4,8 millions de personnes vivent actuellement avec le VIH en Afrique de l’Ouest et du Centre, et plus d’un quart (26 %) de tous les enfants séropositifs dans le monde résident dans la région de l’Afrique de l’Ouest et du Centre. En outre, 38% des nouvelles infections chez les enfants se produisent dans cette région.

Nos données montrent que le maintien d’une fille à l’école secondaire peut réduire son risque de contracter le VIH jusqu’à 50 % dans certains pays.

L’éducation est un facteur de protection contre les mariages d’enfants et les mariages précoces, les grossesses non désirées chez les adolescentes, la violence, la stigmatisation et la discrimination liées au genre.

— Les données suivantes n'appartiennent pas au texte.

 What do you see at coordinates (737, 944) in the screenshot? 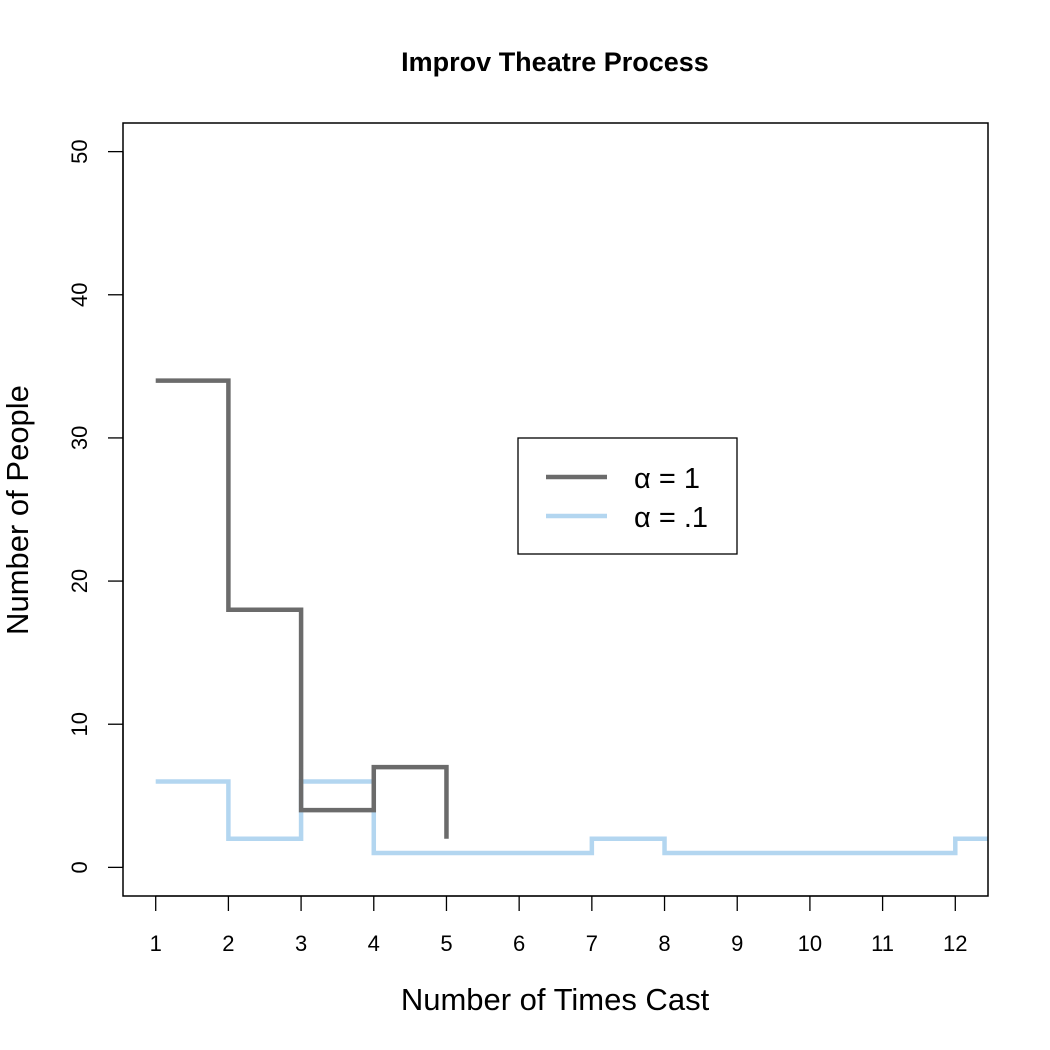
I see `x-tick-label: 9` at bounding box center [737, 944].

L’engagement de l’AOC, approuvé par les ministères de l’éducation et de la santé en 2023, envisage une Afrique subsaharienne où les adolescents et les jeunes obtiennent des résultats positifs en matière de santé, d’éducation et d’égalité des sexes.

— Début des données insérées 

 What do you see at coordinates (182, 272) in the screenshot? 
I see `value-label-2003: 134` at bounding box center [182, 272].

Il vise à améliorer les résultats des jeunes en matière de santé et d’éducation en renforçant le plaidoyer, en fournissant un cadre politique, en renforçant les mécanismes de coordination, en encourageant la collaboration entre les secteurs de l’éducation et de la santé, et en mobilisant les donateurs autour d’un programme commun, avec des rapports périodiques par rapport aux objectifs convenus pour assurer une mise en œuvre cohérente.

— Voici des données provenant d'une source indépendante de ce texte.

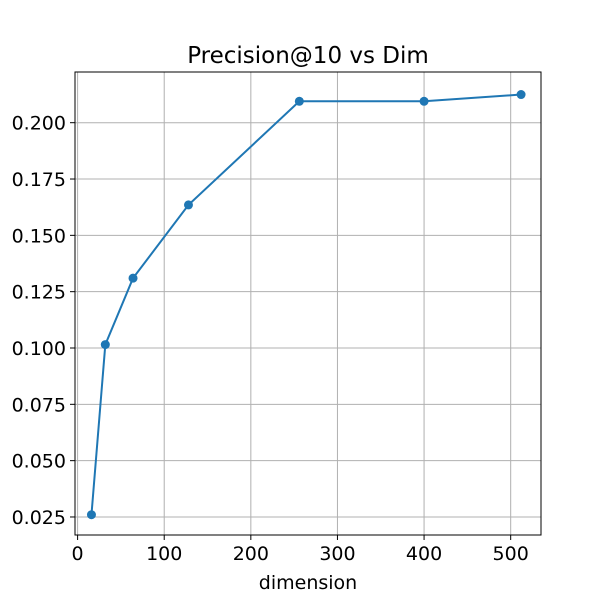 The image size is (600, 600). Describe the element at coordinates (39, 462) in the screenshot. I see `y-tick-label: 0.050` at that location.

À l’occasion du premier anniversaire de l’engagement de l’AOC, il est louable que l’Union africaine ait désigné 2024 comme l’année de l’éducation pour le continent.

Cinq agences des Nations unies – ONUSIDA, UNESCO, UNFPA, UNICEF et ONU Femmes – collaborent avec les gouvernements, l’Union africaine, la société civile, les réseaux de femmes et de filles et les partenaires du développement, dans le cadre de l’initiative Education Plus, afin de déployer des efforts délibérés pour investir dans l’éducation des adolescentes et dans des programmes de transition entre l’école et le travail, de manière à réduire le risque de contracter le VIH/sida et à leur assurer un avenir indépendant sur le plan économique.

Alors que nous célébrons la Journée de l’enfant africain, unissons-nous pour garantir le droit de chaque enfant à l’éducation et à un avenir meilleur. Nous ne devons pas laisser tomber nos jeunes. Nous devons investir dans leur vie et protéger leurs droits. Investir dans l’éducation, ce n’est pas seulement mettre fin à la pauvreté et aux disparités entre les sexes ; c’est aussi donner à chaque enfant la possibilité de s’épanouir et nous aider tous à lutter contre le sida d’ici à 2030.

Berthilde Gahongayire est la directrice régionale pour l’Afrique de l’Ouest et du Centre du programme commun des Nations unies sur la lutte contre le sida (ONUSIDA).